Owner wins suit against Sony BMG.

Cleveland International Records owner Steve Popovich learned what his label’s logo on a CD is worth. A federal jury today (May 27) awarded Cleveland International Records owner Steve Popovich more than $5 million after the predecessor label of Sony BMG Music Entertainment failed to include it on compilations with Cleveland's Meat Loaf recordings.

The unanimous verdict in the U.S. District Court for the Northern District of Ohio found Sony liable for breach of a 1998 settlement agreement.

Meat Loaf became a rock icon in the late 1970s with the help of Popovich and his partners, who settled a royalty dispute with Sony Music in 1998.
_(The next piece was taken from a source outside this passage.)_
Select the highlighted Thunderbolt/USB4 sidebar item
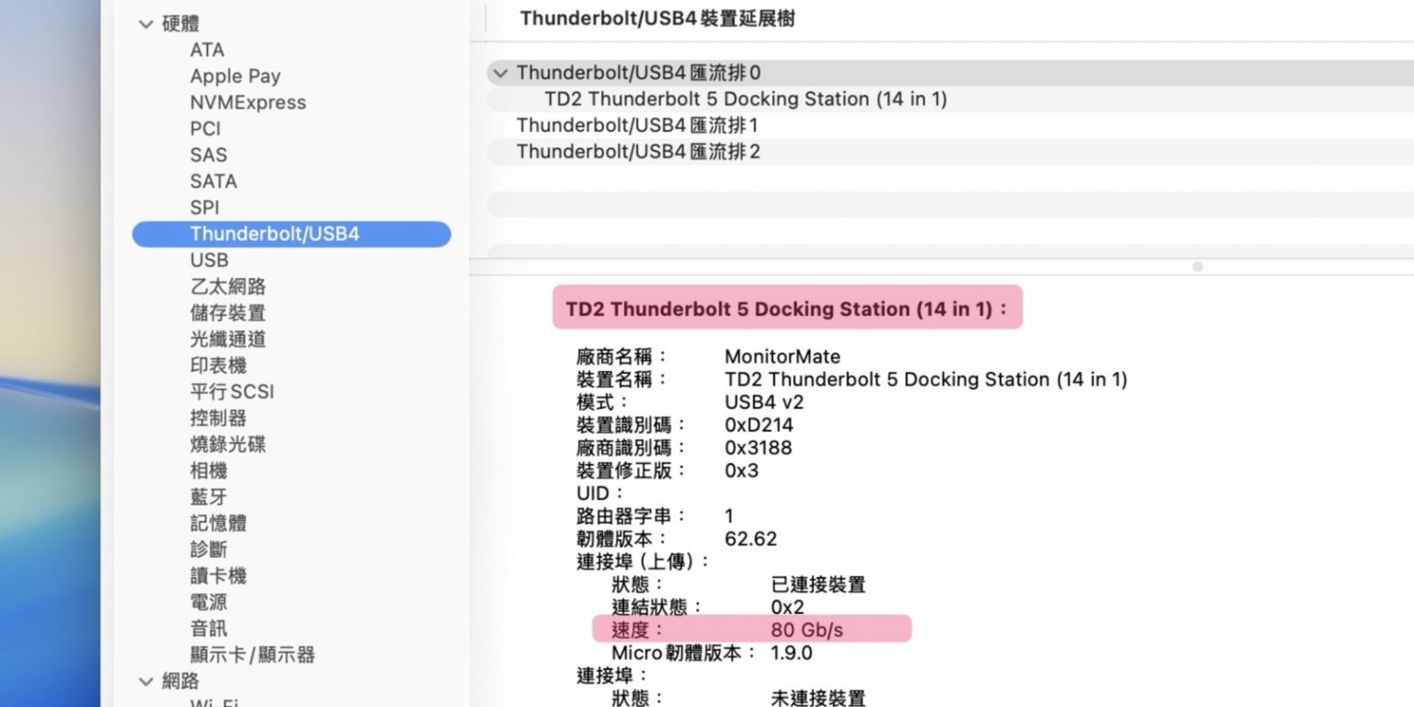Viewport: 1414px width, 707px height. 274,234
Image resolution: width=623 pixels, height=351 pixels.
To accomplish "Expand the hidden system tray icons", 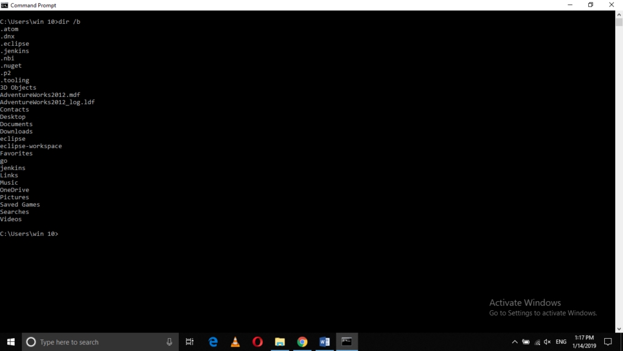I will [x=515, y=342].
As part of that settlement, Sony agreed to include the logo in a specific way on "all forms and configurations of the masters," says Popovich's attorney David Webster of Webster Kvale in Cleveland. These masters included 25 recordings such as "Bat Out of Hell" and "Dead Ringer."

The industry custom and practice in artists' contracts is for the parties to agree that failure to include a logo on records is not a material breach of contract, with the label agreeing to then include the logo on future pressings. Logos are rarely included on compilations.

Yet Webster says the settlement agreement was a "truly unique agreement" that included hard-fought language to include it with all releases. He says about 10 million compilations failed to include the logo.

Among the witnesses who testified for Popovich to explain the contract terms and the value of a logo were former CBS Records chief Walter Yetnikoff and former Capitol Records president David Berman.

The jury decided that failure to include the logo was worth $5,057,916.

Nathaniel Brown, VP media relations for Sony BMG, says the company disagrees with the result and plans to appeal the verdict.